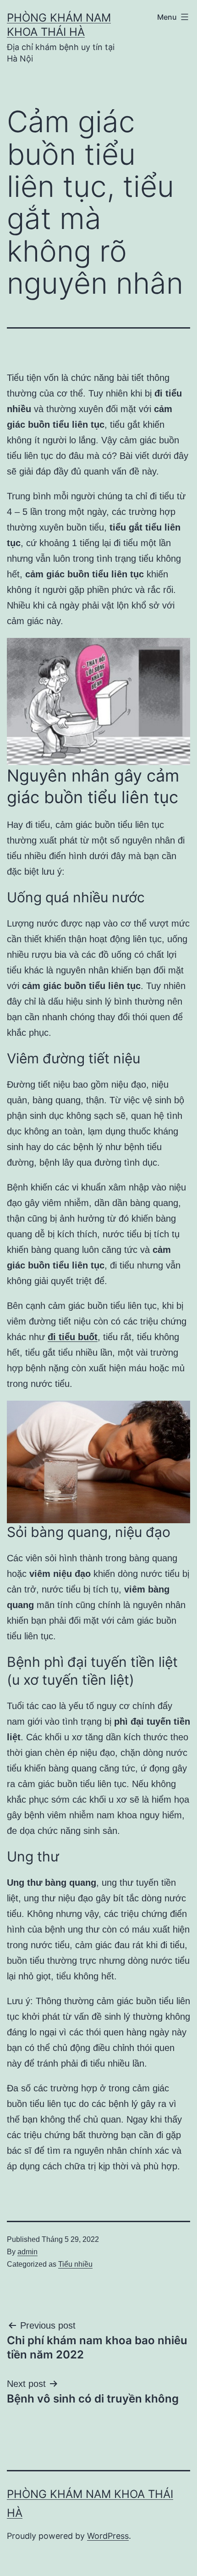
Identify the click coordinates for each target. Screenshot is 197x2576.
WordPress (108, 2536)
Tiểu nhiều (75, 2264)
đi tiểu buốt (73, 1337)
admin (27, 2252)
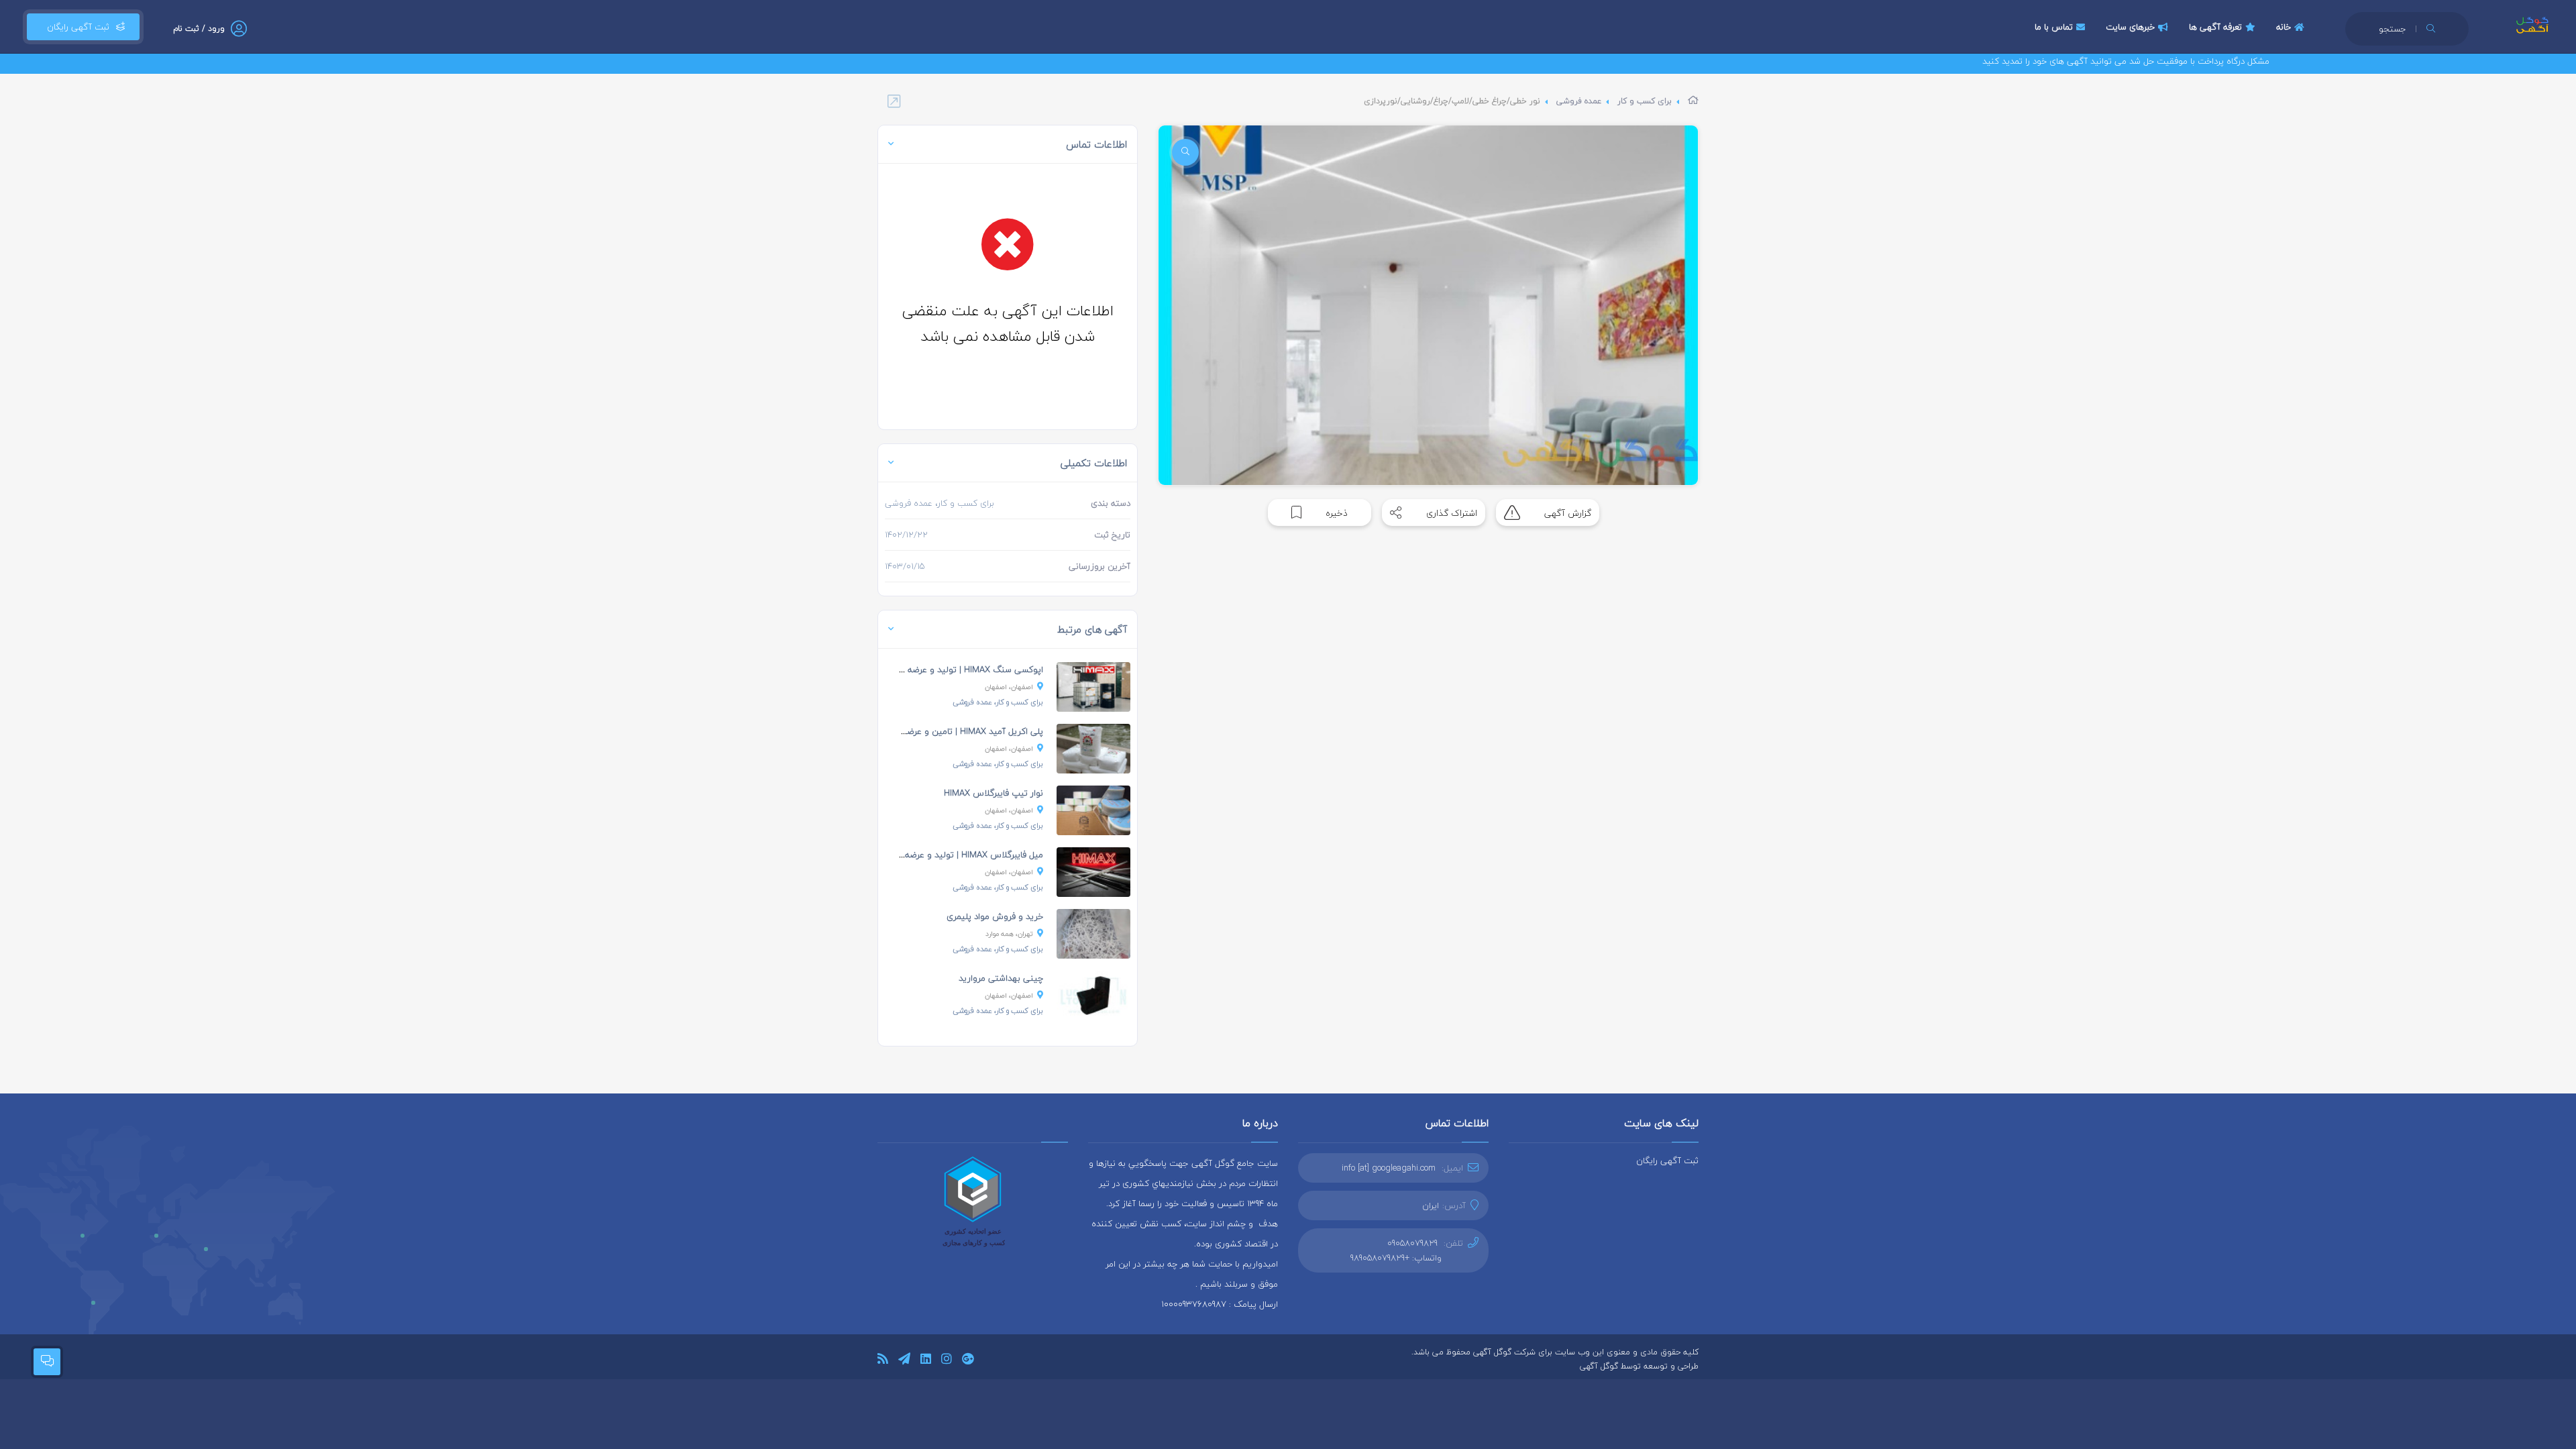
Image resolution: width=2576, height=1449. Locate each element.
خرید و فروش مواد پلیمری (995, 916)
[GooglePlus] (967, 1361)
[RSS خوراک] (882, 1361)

*****

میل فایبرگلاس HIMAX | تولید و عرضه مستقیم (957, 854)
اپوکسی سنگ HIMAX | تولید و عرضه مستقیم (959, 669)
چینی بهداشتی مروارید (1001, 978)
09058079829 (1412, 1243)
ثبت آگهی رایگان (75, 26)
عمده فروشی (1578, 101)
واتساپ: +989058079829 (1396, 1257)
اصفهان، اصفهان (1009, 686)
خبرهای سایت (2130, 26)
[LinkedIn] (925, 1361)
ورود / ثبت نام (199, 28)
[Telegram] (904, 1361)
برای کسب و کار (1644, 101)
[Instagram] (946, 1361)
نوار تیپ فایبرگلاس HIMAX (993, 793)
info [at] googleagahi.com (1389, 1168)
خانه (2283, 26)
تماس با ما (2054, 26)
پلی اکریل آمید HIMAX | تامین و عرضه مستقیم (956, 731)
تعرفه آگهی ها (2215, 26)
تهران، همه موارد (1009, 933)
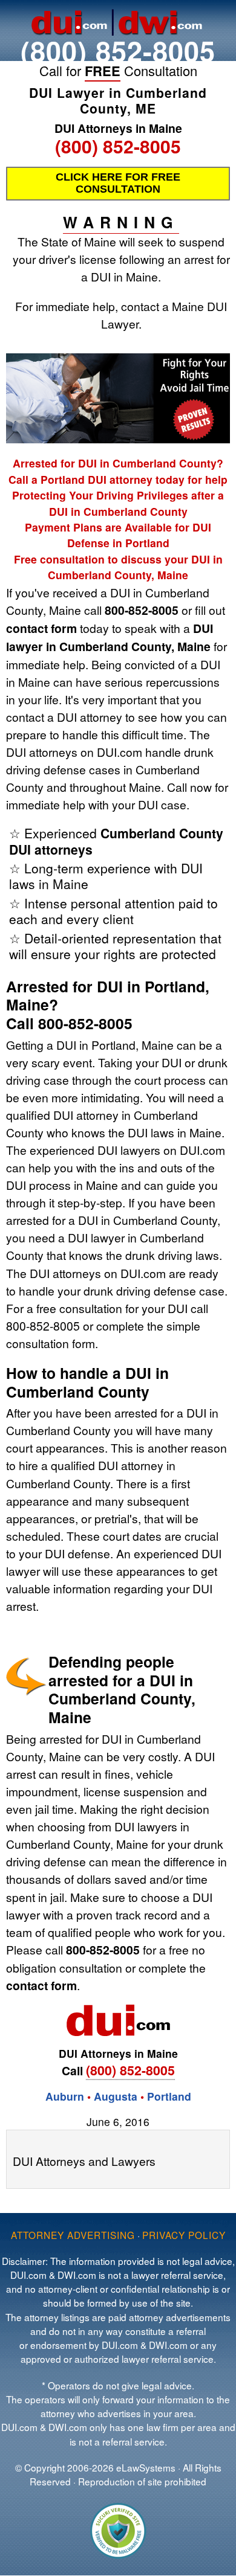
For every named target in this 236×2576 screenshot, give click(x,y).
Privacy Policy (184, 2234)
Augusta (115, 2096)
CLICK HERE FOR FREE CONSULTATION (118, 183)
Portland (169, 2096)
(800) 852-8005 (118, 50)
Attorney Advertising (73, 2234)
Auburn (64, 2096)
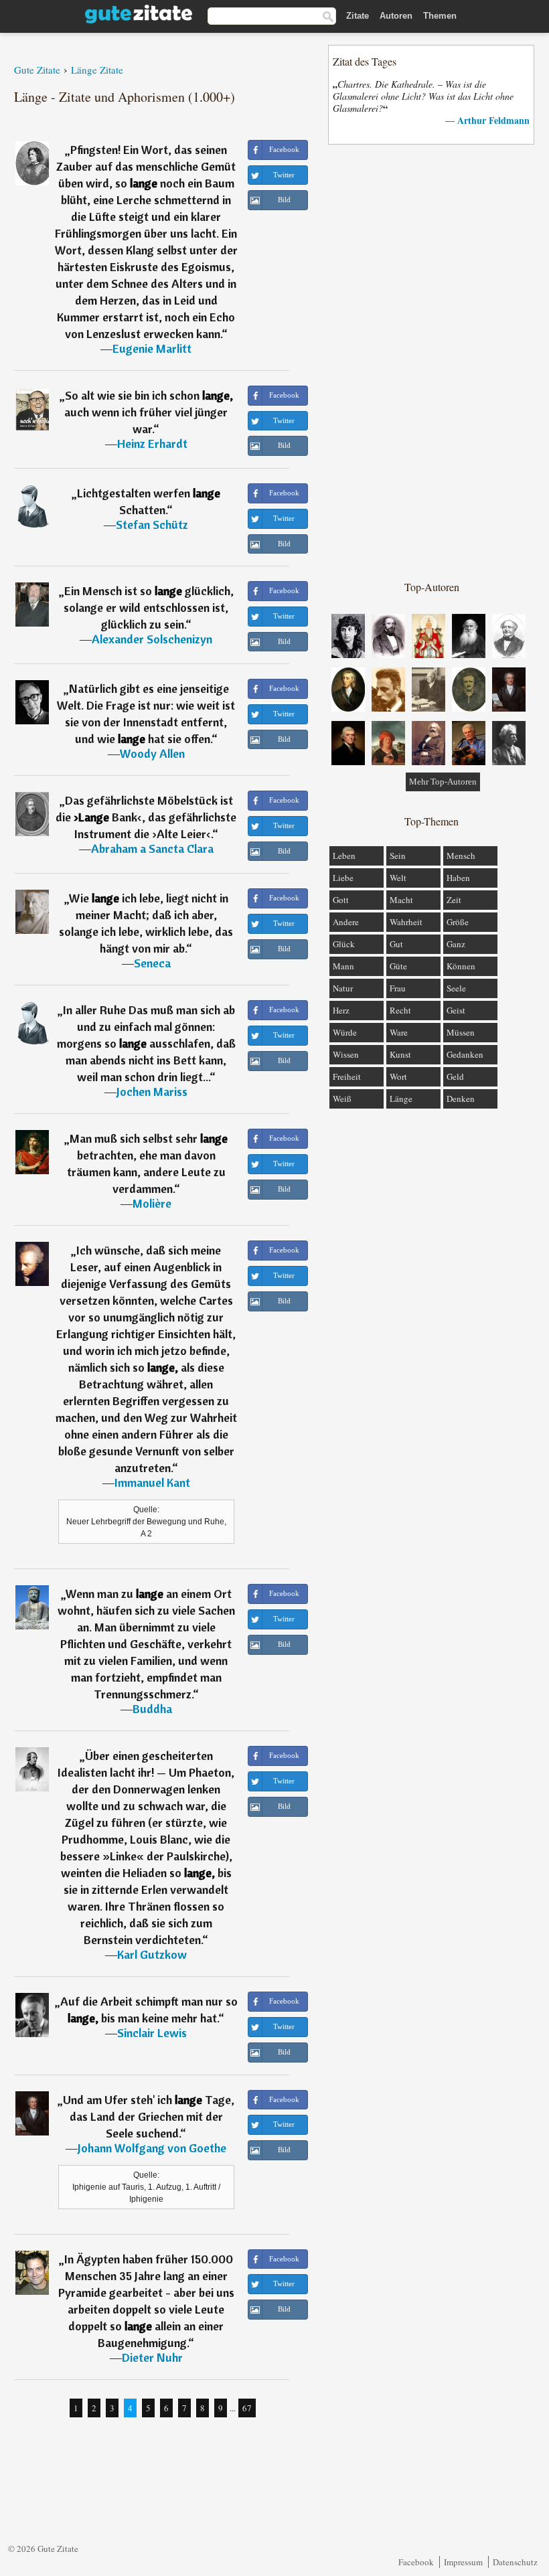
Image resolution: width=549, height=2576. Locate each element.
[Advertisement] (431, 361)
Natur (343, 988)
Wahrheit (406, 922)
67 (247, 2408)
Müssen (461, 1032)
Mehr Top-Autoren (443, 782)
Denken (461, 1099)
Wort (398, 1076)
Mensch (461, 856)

*****

**EXERCISE:** Above are the records; copy from them only the lines starting at the one containing "info [at] googleagahi.com (1389, 1168)" and ending at the one containing "Mensch (461, 856)", exactly and without pictures.

**WRITTEN ANSWER:**
info [at] googleagahi.com (1389, 1168)
خانه (2283, 26)
تماس با ما (2054, 26)
پلی اکریل آمید HIMAX | تامین و عرضه مستقیم (956, 731)
تعرفه آگهی ها (2215, 26)
تهران، همه موارد (1009, 933)
For every named target in this 236×2576 screenshot, give click(x,y).
Privacy Policy (184, 2234)
Augusta (115, 2096)
CLICK HERE FOR FREE CONSULTATION (118, 183)
Portland (169, 2096)
(800) 852-8005 (118, 50)
Attorney Advertising (73, 2234)
Auburn (64, 2096)
Image resolution: width=549, height=2576. Locate each element.
[Advertisement] (431, 361)
Natur (343, 988)
Wahrheit (406, 922)
67 (247, 2408)
Müssen (461, 1032)
Mehr Top-Autoren (443, 782)
Denken (461, 1099)
Wort (398, 1076)
Mensch (461, 856)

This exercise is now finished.